Data excerpts:
>>>

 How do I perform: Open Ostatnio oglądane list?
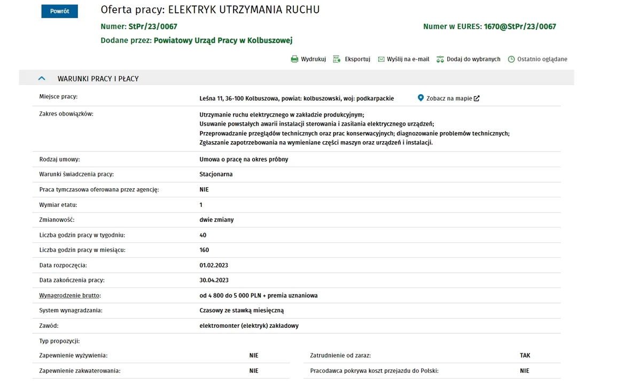pyautogui.click(x=542, y=59)
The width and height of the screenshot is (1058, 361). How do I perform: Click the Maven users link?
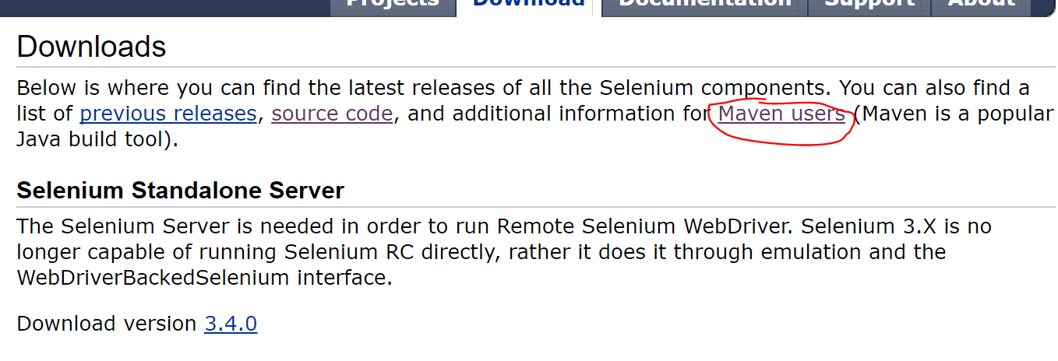coord(781,114)
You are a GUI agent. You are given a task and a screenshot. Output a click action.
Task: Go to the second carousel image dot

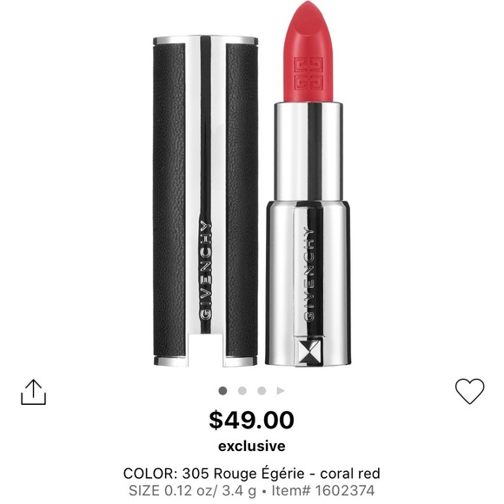tap(242, 391)
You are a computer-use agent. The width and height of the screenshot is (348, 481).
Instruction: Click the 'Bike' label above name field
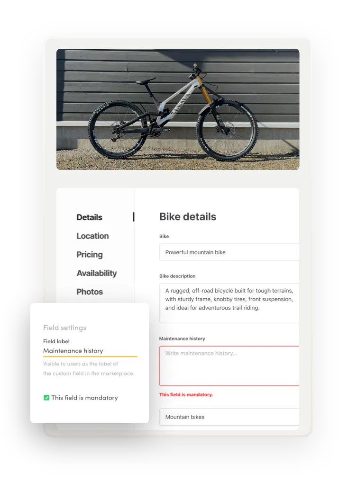164,236
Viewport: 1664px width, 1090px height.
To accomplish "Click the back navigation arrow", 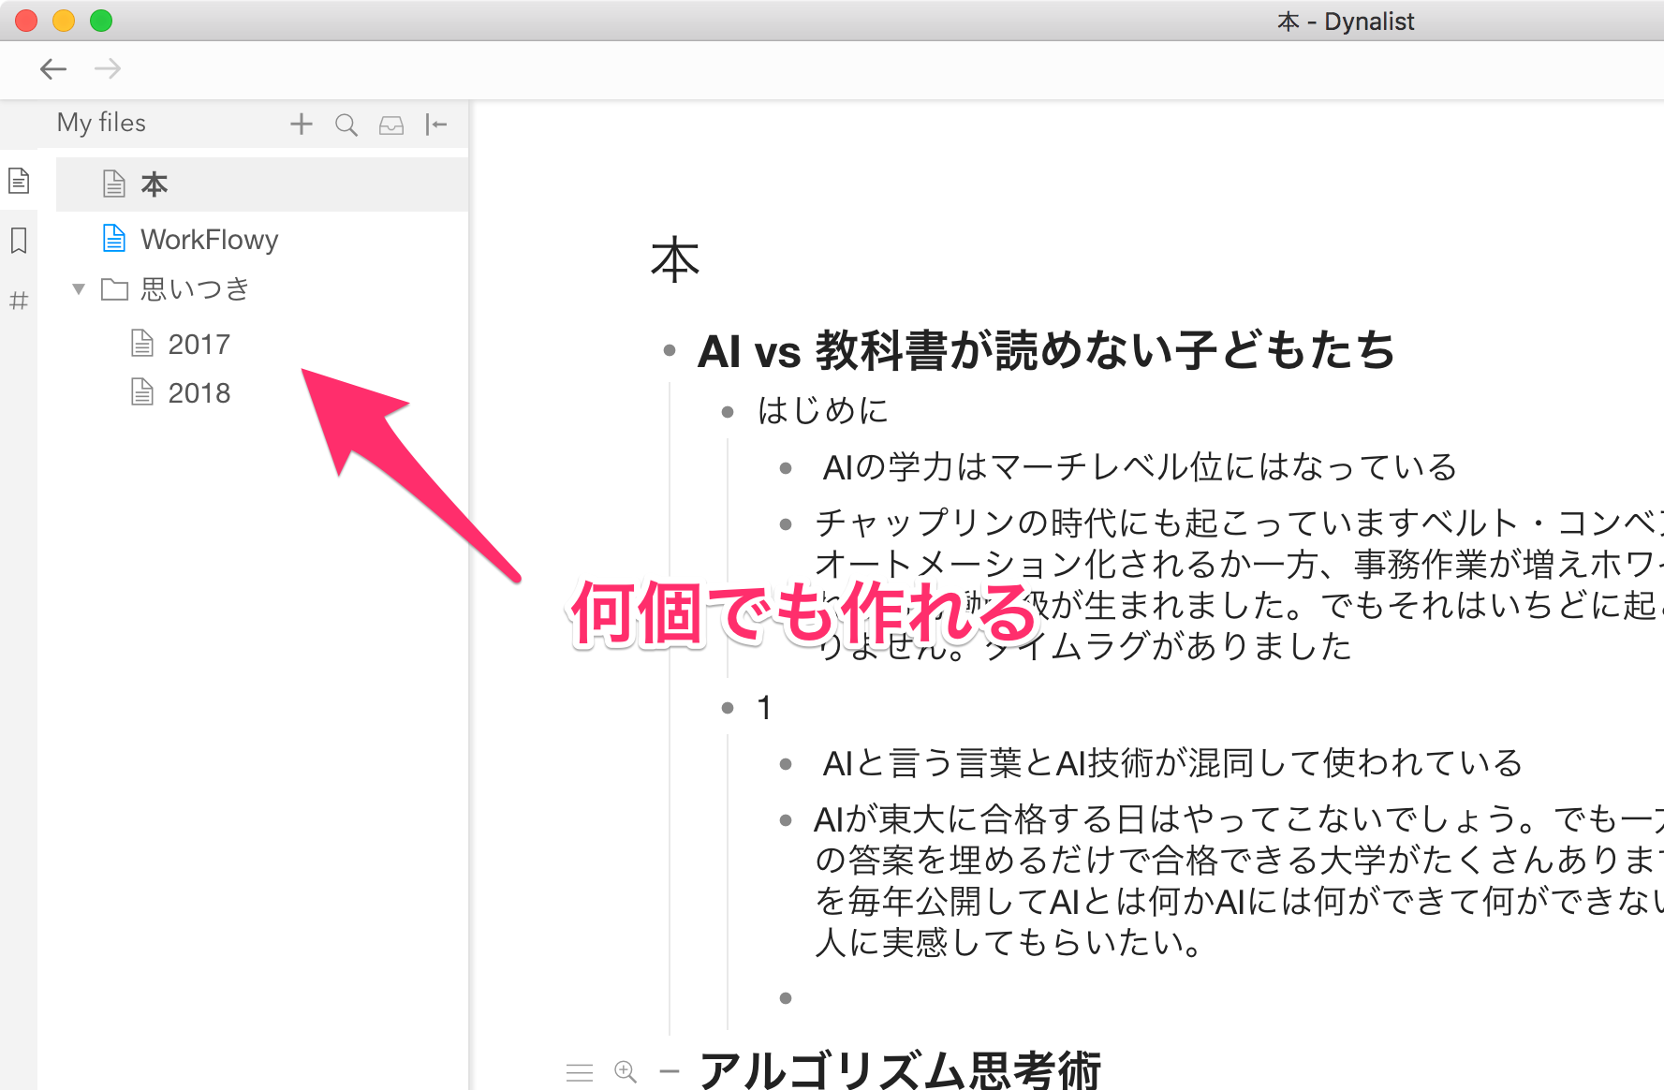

<<<

What to do:
Filter the data down to the lines that contain the string "agent", and copy them.

Answer section:
You are a GUI agent. You are given a task and a screenshot. Output a click action.
You are a computer-use agent. The width and height of the screenshot is (348, 481).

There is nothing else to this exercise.